TASK OBJECTIVE
Look for "Weapons" in the material below and show each line that contains it.
++++ STORED DATA
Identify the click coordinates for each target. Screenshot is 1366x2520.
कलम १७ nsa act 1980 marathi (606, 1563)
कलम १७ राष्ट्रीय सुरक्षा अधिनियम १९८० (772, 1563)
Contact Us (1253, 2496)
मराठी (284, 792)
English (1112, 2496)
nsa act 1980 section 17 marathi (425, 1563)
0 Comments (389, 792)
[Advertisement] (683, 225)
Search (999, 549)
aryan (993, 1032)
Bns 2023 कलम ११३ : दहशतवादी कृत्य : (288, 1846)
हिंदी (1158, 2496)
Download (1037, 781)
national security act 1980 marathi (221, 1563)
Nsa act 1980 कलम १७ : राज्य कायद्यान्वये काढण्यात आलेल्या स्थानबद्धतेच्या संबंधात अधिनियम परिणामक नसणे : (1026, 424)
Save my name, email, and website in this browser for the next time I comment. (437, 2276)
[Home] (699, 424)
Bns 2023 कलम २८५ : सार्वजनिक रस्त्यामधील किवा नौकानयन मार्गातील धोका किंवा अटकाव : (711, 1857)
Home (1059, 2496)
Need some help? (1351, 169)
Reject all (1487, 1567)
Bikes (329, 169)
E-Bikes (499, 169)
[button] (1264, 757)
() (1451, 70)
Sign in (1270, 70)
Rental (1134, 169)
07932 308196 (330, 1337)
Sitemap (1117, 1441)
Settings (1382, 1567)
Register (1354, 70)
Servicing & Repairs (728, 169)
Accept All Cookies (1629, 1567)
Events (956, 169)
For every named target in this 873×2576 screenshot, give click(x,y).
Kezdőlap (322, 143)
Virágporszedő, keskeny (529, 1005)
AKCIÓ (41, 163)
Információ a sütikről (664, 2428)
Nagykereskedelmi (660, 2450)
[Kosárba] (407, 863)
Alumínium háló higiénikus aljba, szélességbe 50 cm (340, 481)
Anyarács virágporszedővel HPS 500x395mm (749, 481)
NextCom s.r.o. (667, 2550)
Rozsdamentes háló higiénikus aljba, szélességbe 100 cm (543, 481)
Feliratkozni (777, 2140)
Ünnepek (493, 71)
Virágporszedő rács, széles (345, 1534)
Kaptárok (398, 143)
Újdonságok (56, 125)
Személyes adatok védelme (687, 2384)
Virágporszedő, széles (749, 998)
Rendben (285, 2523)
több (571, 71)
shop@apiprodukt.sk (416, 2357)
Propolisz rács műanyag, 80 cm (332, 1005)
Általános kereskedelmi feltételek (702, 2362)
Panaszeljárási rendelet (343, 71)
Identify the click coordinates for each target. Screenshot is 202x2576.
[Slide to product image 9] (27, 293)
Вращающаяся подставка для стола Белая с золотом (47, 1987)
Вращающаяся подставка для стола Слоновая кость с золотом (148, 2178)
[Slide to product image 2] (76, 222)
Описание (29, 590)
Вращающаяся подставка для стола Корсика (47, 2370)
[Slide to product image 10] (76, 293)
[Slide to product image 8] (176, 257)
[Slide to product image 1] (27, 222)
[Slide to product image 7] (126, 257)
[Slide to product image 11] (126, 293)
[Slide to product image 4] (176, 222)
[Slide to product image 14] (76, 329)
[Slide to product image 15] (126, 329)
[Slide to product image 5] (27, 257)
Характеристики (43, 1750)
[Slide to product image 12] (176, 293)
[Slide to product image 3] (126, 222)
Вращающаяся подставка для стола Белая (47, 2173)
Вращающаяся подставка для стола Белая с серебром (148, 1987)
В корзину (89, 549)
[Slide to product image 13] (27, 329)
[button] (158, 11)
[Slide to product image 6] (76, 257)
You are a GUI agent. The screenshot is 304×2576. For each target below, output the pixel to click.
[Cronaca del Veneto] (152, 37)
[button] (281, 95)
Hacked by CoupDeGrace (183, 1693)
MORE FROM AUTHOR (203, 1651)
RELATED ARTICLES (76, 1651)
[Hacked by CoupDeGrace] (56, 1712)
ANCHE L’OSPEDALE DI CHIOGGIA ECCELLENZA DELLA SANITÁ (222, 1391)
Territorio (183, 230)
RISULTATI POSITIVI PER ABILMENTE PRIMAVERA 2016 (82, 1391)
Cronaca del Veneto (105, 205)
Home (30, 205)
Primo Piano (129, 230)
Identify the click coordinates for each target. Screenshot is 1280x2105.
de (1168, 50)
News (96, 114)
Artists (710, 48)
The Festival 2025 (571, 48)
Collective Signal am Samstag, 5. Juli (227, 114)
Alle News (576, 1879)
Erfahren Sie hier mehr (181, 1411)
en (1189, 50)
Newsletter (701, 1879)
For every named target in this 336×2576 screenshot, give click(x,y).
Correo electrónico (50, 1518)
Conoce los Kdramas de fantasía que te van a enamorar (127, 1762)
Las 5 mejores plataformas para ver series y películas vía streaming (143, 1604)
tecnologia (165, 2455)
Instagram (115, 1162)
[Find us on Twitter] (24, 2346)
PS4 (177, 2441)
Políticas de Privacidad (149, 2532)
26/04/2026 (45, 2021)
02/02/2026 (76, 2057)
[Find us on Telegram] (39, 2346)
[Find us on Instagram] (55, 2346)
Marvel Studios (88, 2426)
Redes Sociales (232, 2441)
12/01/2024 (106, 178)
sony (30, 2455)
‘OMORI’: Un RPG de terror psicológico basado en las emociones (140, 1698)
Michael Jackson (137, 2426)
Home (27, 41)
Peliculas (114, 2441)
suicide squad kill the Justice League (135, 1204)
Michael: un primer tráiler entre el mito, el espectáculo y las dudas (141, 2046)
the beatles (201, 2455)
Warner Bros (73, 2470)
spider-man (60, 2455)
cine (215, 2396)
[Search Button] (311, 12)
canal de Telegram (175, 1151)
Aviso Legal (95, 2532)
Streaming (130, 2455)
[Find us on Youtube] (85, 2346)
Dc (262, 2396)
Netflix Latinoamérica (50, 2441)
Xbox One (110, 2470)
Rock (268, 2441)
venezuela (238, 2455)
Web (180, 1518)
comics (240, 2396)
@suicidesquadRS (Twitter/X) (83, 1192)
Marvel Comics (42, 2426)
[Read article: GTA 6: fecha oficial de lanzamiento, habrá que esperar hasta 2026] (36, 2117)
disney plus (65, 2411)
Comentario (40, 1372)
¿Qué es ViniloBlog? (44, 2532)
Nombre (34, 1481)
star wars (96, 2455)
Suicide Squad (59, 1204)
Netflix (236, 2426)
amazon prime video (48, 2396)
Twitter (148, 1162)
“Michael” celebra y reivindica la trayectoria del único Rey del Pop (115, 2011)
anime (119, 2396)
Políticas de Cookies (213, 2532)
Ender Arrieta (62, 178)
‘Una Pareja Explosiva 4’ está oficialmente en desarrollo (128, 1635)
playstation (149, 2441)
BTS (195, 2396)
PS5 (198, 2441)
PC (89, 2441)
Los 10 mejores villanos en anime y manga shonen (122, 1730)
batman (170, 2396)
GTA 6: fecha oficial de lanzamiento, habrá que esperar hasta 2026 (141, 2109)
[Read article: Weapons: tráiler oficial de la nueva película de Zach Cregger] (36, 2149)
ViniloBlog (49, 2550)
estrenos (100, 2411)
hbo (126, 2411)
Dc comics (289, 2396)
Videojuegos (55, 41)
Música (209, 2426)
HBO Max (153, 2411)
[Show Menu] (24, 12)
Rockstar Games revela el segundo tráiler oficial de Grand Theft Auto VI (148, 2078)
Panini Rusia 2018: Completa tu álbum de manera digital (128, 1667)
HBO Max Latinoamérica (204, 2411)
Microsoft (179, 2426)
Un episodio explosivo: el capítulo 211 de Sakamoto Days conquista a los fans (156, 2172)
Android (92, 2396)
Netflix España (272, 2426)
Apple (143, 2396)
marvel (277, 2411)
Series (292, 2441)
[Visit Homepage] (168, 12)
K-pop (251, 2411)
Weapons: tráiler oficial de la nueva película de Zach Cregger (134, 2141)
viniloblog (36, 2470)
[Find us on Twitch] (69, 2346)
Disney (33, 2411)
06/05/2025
++++++++
RESPONSE FOR THIS EXERCISE
[Read article: Weapons: tráiler oficial de la nueva película de Zach Cregger] (36, 2149)
Weapons: tráiler oficial de la nueva película de Zach Cregger (134, 2141)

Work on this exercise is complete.